Generally, a direct quotation is appropriate when the material is essential to your argument, relatively brief, and expressed in memorable language that makes it much more effective than a paraphrase. Also, direct quotations are often used to introduce an essay (or section of essay). Such a quote is called an "epigraph" and serves to suggest the theme.
Try to avoid extremely long quotations, unless you are making a textual argument that depends on it. Also try to avoid too many quotations overall. The most common mistake regarding the use of quotations is using too many quotations to express material that really should be expressed in a paraphrase. If the material is basically expository, it should be paraphrased. Although students quote excessively to avoid plagiarism (a good motive), this defect is really a failure in note taking technique. Since the skill of good paraphrasing was not mastered, too many note cards have basic expository material in the form of direct quotations.
Occasionally, this defect is taken to the extreme, and the essay becomes almost entirely a series of direct quotations strung together. Again, this is a result of not mastering the paraphrase type of note card.
For the important technical mechanics of incorporating quotations into your essay, refer to the Greeley Writing Manual section on quotations (pp. 43-48, print version).
For a complete explanation of all aspects of documentation, please see the Greeley Writing Manual section on research and documentation (pp. 74-86, print version).
Although inserting the parenthetical references may sometimes slip your mindsince you may not be accustomed to itthe documentation should be added at this stage. With practice, it will hardly interrupt the flow of your writing. If you forget to add the documentation now, you will have to backtrack and add it later, which is tedious and may lead to inaccuracies and omissions.
Once again, apply the test of common sense: place your in-text citations so that the reasonable reader can tell without doubt the material that is your own, the material that came from sources, and (within the latter category) the material that came from which source.

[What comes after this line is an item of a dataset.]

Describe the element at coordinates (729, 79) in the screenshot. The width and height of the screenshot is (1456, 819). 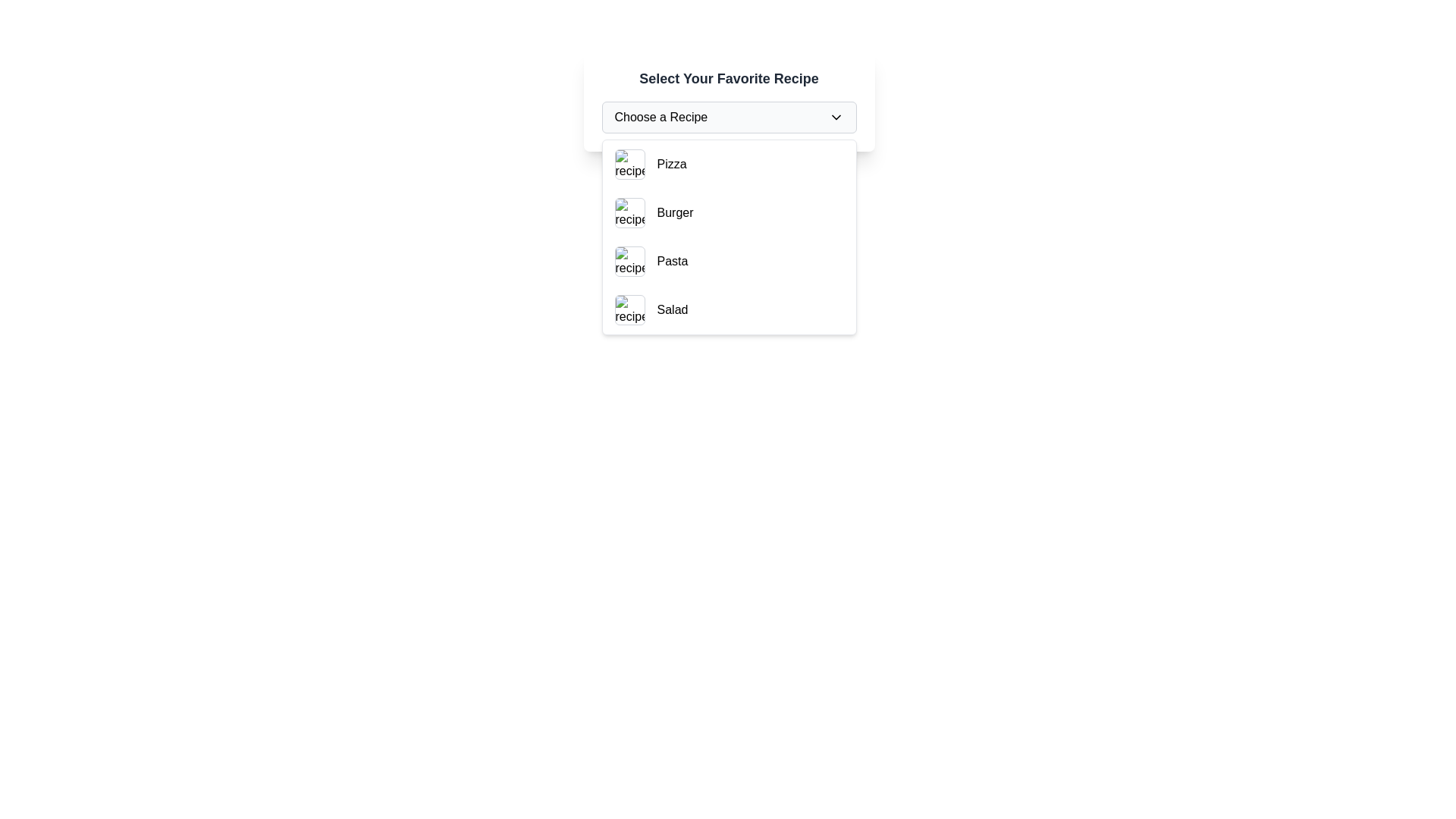
I see `bold header text 'Select Your Favorite Recipe', which is prominently positioned at the top of the section` at that location.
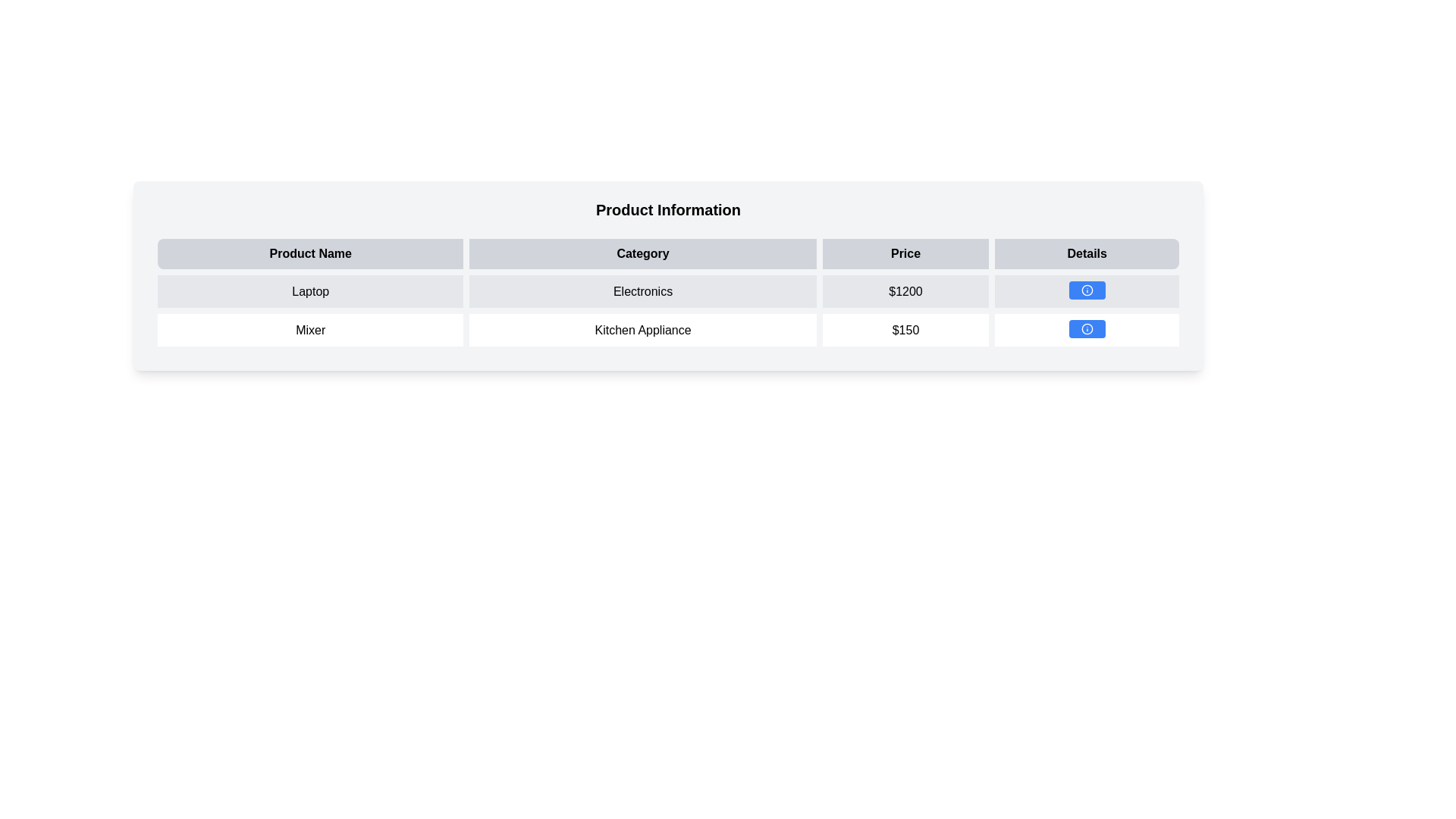 This screenshot has width=1456, height=819. What do you see at coordinates (905, 253) in the screenshot?
I see `the 'Price' column header` at bounding box center [905, 253].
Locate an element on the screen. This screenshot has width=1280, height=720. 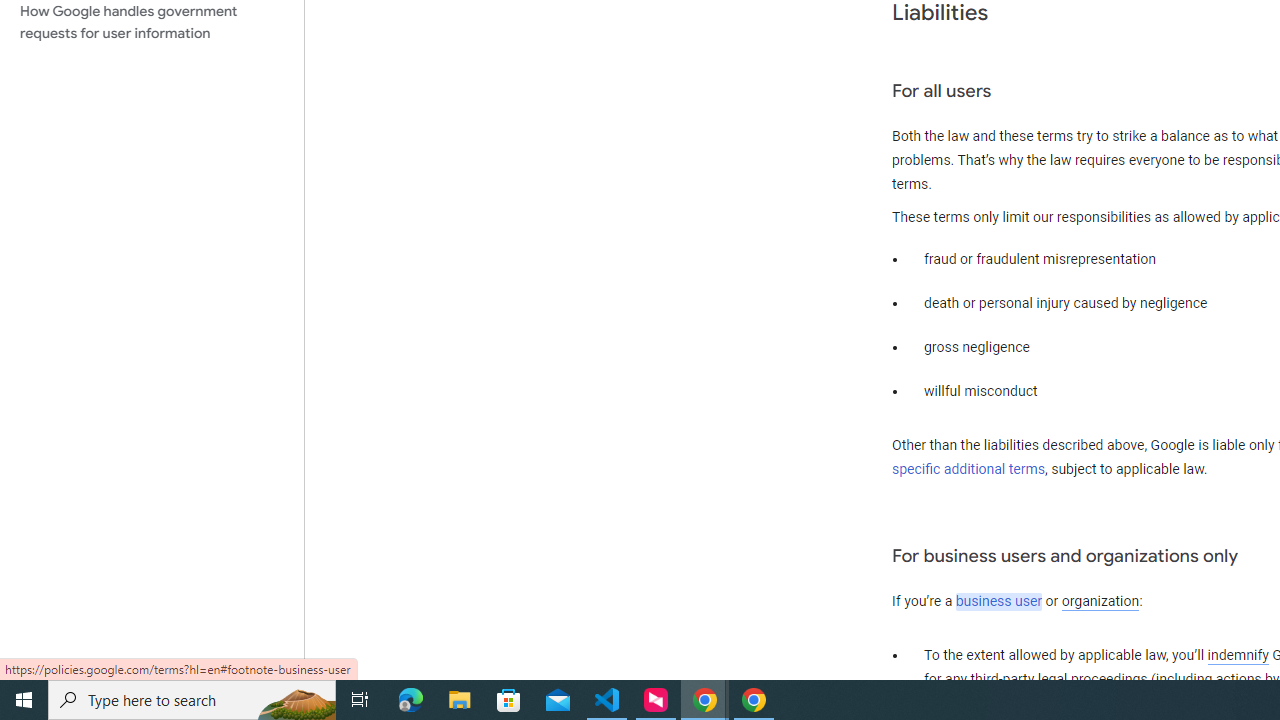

All direct quotations and statistics should be documented directly (i.e., the citation should be right next to the source material). If you have an average length paragraph that contains source material from a single source and page, you may avoid a string of identical citations after each sentence by placing the citation at the end of the paragraph. But if a paragraph contains a mixture of material derived from different sources, or from different places within the same source, or a mixture of your own ideas and material derived from sources, you must strategically place your citations to show these distinctions. An interpretive comment that is not documented will be assumed to be your own.
For an extensive treatment of plagiarism (what it is and how to avoid it), please see the Greeley Writing Manual section on plagiarism (pp. 87-94, print version).
Like a lawyer's summation, your conclusion is the last chance you have to pull together the various strands of your argument and make your case forcefully. You should restate your thesis and the facts and arguments you have presented to persuade the reader of its truth. Take advantage of the opportunity to gather and relate different aspects of your argument that may have been scattered in different sections of your paper. Try to make new connections, and arrive at a higher level of insight. This may involve putting a slightly different spin on your thesis or seeing your evidence in a somewhat different light. Your closing thoughts should make a memorable impression on the reader.